(RECORDS FOR THE EXERCISE begins)

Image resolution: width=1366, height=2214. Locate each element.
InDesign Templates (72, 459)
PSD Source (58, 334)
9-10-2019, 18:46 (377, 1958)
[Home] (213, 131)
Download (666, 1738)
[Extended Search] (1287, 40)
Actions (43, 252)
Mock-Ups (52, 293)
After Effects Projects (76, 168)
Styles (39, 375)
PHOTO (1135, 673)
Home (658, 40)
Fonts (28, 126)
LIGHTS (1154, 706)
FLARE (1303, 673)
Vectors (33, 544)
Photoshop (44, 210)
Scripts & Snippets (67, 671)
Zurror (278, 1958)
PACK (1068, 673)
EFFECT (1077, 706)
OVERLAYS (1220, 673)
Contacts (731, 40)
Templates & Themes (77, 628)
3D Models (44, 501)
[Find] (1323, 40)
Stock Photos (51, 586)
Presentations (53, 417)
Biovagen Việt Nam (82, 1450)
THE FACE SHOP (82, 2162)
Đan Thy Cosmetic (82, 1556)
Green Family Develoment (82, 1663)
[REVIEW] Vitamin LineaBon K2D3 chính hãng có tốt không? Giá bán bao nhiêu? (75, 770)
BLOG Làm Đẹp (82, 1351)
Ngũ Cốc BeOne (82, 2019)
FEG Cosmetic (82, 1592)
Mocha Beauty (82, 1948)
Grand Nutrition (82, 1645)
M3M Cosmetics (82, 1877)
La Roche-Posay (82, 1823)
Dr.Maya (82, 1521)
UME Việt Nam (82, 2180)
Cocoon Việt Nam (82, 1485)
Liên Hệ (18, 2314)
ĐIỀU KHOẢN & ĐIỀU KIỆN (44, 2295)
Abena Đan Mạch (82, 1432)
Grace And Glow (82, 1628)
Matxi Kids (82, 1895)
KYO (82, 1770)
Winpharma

(RECORDS FOR THE EXERCISE ends)

The data must be output in full, exactly as given.

Image resolution: width=1366, height=2214. Locate each element.
InDesign Templates (72, 459)
PSD Source (58, 334)
9-10-2019, 18:46 (377, 1958)
[Home] (213, 131)
Download (666, 1738)
[Extended Search] (1287, 40)
Actions (43, 252)
Mock-Ups (52, 293)
After Effects Projects (76, 168)
Styles (39, 375)
PHOTO (1135, 673)
Home (658, 40)
Fonts (28, 126)
LIGHTS (1154, 706)
FLARE (1303, 673)
Vectors (33, 544)
Photoshop (44, 210)
Scripts & Snippets (67, 671)
Zurror (278, 1958)
PACK (1068, 673)
EFFECT (1077, 706)
OVERLAYS (1220, 673)
Contacts (731, 40)
Templates & Themes (77, 628)
3D Models (44, 501)
[Find] (1323, 40)
Stock Photos (51, 586)
Presentations (53, 417)
Biovagen Việt Nam (82, 1450)
THE FACE SHOP (82, 2162)
Đan Thy Cosmetic (82, 1556)
Green Family Develoment (82, 1663)
[REVIEW] Vitamin LineaBon K2D3 chính hãng có tốt không? Giá bán bao nhiêu? (75, 770)
BLOG Làm Đẹp (82, 1351)
Ngũ Cốc BeOne (82, 2019)
FEG Cosmetic (82, 1592)
Mocha Beauty (82, 1948)
Grand Nutrition (82, 1645)
M3M Cosmetics (82, 1877)
La Roche-Posay (82, 1823)
Dr.Maya (82, 1521)
UME Việt Nam (82, 2180)
Cocoon Việt Nam (82, 1485)
Liên Hệ (18, 2314)
ĐIỀU KHOẢN & ĐIỀU KIỆN (44, 2295)
Abena Đan Mạch (82, 1432)
Grace And Glow (82, 1628)
Matxi Kids (82, 1895)
KYO (82, 1770)
Winpharma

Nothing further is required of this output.